Scottie Scheffler, the world’s #1 pro golfer, came on strong at the Valhalla Golf Club Friday despite being arrested and accused of second-degree assault of a police officer only a few hours before tee time.

Scheffler made it back to the course only about an hour before he was set to start the competition. Still, despite what he called the “chaotic situation” surrounding his early morning arrest by members of the Louisville, Kentucky, police, he birdied the first hole.

He ended up shooting a five-under 66 and was only two shots back of the lead, according to Fox News.

“Chaos” truly was an apt description of his Friday, too.

As he drove up to the gates of the club just before 9 a.m., police say he disregarded instructions and ran over a police detective.

Video showed the moment he was arrested:

As the golfer neared the entrance, the detective stopped his vehicle and tried to give instructions.
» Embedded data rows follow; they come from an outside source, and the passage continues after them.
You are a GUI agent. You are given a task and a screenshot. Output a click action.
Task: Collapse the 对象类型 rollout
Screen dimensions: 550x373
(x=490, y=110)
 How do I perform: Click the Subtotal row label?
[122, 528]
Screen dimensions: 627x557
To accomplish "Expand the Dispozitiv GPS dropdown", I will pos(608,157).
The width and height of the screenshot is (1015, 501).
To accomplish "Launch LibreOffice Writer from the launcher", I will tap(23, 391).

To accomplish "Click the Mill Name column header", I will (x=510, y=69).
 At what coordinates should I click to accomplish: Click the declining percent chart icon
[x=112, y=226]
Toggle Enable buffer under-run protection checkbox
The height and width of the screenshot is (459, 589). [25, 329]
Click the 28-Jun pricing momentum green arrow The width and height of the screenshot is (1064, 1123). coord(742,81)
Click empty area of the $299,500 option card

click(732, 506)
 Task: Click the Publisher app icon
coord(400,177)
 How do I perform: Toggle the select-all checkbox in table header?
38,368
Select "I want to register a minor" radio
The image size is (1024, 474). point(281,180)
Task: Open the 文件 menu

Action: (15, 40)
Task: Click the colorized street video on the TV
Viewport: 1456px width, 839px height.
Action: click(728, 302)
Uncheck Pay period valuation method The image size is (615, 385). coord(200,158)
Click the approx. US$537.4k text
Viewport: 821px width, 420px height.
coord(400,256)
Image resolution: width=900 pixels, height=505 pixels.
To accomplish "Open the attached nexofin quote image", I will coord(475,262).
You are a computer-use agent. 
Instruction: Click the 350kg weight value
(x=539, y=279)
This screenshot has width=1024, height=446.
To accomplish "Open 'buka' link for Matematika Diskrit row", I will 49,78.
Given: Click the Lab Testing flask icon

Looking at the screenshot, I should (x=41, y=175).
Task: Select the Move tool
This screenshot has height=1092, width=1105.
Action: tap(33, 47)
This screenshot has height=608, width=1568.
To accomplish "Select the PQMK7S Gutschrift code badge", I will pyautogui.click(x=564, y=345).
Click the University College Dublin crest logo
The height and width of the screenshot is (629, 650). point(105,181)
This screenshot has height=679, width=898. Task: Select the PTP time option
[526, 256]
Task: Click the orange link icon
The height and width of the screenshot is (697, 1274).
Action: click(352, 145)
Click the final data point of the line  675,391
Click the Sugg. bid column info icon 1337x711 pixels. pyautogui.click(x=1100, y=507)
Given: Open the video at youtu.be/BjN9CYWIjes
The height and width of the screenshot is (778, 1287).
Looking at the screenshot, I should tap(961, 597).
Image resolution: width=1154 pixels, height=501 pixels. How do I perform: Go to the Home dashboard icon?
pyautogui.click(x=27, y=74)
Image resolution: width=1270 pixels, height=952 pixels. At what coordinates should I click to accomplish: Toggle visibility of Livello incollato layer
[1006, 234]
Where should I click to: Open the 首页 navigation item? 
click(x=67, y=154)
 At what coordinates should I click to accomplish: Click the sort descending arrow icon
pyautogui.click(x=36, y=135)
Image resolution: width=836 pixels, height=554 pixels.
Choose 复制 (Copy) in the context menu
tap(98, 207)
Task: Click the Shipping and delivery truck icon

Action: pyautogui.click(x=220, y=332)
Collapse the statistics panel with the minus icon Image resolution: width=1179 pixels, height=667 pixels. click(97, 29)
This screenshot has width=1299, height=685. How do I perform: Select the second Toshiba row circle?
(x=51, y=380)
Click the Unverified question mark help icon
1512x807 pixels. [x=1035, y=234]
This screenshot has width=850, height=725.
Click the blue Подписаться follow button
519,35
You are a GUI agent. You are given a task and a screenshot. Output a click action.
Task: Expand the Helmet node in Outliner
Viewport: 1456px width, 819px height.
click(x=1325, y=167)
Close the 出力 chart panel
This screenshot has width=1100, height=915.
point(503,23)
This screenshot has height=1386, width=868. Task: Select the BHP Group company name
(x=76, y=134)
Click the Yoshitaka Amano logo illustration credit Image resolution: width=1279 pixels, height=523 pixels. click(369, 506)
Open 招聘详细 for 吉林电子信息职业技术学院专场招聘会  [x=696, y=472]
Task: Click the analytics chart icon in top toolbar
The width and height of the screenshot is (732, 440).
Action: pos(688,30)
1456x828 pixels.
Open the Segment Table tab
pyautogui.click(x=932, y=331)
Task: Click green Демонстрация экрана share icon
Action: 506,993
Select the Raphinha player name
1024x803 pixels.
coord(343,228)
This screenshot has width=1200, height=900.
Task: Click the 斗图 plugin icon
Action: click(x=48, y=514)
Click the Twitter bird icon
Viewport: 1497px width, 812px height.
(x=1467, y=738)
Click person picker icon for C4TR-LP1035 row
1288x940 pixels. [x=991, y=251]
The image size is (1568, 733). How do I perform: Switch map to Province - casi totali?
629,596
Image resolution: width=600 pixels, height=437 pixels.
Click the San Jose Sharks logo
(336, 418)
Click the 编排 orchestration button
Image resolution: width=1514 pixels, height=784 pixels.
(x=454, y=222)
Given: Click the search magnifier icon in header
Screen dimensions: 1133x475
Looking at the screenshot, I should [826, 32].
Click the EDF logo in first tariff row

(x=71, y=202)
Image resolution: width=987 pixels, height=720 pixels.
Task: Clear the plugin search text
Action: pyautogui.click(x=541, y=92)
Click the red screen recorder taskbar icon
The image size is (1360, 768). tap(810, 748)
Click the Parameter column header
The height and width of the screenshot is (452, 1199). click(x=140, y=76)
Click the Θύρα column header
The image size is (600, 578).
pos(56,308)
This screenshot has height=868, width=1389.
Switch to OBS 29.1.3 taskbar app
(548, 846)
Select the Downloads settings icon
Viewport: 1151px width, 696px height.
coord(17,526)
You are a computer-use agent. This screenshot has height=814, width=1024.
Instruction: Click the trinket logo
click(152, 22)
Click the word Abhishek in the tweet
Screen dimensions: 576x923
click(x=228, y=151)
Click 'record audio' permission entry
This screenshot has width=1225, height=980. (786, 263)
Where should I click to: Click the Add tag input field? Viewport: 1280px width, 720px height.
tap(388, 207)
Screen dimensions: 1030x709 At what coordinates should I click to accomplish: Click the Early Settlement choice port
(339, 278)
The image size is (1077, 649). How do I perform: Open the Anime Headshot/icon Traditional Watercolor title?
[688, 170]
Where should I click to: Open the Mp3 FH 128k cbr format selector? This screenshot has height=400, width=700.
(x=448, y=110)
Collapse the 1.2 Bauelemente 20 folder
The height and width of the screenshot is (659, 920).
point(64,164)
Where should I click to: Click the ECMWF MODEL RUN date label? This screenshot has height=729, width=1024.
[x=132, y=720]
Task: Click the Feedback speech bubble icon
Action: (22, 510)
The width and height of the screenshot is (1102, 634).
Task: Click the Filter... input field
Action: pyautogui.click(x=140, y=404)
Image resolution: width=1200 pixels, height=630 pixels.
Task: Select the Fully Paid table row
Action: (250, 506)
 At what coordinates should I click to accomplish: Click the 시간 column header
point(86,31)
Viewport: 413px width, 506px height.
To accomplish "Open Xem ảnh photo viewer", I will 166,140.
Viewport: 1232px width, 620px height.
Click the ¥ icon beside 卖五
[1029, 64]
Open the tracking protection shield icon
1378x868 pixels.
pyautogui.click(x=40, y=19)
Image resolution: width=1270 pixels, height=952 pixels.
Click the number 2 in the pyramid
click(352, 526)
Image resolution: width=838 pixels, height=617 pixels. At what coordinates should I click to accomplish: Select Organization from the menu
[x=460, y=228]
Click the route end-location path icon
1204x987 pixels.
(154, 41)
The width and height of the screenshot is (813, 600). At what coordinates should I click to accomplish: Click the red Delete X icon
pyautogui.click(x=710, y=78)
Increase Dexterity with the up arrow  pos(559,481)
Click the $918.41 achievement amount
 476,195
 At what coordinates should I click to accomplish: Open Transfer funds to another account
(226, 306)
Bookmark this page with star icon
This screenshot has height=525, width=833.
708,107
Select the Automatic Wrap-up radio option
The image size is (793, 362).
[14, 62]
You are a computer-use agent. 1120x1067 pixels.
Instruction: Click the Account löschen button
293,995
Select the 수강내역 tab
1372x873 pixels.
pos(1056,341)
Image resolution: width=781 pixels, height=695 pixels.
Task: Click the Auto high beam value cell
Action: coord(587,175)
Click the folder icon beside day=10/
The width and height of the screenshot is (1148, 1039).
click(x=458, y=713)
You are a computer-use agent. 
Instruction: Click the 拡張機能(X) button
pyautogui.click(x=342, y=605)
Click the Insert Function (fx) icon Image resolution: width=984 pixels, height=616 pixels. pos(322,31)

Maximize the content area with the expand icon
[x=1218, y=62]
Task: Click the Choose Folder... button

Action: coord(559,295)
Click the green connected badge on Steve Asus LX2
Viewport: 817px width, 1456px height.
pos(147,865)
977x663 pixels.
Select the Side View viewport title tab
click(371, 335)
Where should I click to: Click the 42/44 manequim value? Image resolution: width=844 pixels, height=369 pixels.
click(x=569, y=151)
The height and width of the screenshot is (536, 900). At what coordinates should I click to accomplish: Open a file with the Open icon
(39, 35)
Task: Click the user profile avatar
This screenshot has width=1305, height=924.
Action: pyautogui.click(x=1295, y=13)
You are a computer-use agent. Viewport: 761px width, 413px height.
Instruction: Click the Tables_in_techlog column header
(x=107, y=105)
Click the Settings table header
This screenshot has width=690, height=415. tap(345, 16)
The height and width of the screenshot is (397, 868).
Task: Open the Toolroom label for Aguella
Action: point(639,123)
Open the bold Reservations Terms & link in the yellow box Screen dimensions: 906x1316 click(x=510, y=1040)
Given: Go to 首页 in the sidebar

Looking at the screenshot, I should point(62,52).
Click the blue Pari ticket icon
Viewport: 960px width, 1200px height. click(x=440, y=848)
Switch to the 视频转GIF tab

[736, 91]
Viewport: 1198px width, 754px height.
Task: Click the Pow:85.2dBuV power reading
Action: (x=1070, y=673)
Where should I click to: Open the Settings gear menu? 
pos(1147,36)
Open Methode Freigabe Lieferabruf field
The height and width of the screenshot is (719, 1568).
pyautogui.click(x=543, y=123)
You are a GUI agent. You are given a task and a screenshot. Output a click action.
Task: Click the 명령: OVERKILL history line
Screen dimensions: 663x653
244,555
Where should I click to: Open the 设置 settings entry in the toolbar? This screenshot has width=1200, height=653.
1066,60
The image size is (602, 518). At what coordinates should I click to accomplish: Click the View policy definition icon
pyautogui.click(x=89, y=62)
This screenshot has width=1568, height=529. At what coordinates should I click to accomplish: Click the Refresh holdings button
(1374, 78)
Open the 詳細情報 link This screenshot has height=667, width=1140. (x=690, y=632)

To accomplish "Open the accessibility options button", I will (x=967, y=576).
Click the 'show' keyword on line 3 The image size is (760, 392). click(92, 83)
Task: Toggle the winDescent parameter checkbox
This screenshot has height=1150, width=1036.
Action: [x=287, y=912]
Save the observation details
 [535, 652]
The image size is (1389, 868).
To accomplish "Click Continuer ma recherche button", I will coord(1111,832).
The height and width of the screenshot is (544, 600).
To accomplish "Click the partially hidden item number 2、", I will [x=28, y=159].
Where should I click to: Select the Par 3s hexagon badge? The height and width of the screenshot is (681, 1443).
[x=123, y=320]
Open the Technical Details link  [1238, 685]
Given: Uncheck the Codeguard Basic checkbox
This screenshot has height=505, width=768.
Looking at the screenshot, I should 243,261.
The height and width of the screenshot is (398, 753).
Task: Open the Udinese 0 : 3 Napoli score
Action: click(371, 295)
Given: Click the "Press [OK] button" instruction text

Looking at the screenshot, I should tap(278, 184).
But they say he suddenly “refused to comply and accelerated forward, dragging Detective Gillis to the ground,” a police report says.

Officials say the detective was left with minor injuries but was taken to the hospital for treatment.

For his part, Scheffler says the whole thing was a misunderstanding, and he did not understand what the police were asking him to do when he hit the gas and his car lurched forward into the officer.

“This morning, I was proceeding as directed by police officers,” Scheffler said in a statement. “It was a very chaotic situation, understandably so considering the tragic accident that had occurred earlier, and there was a big misunderstanding of what I thought I was being ask to do. I never intended to disregard any of the instructions. I’m hopeful to put this to the side and focus on golf today.”

He added, “Of course, all of us involved in the tournament express our deepest sympathies to the family of the man who passed away in the earlier accident this morning. It truly puts everything in perspective.”

The charges against Scheffler include second-degree assault of a police officer (felony), criminal mischief in the third degree (misdemeanor), reckless driving, and disregarding signals from officers directing traffic (misdemeanor).

He was released, though, without bail and made his tee time.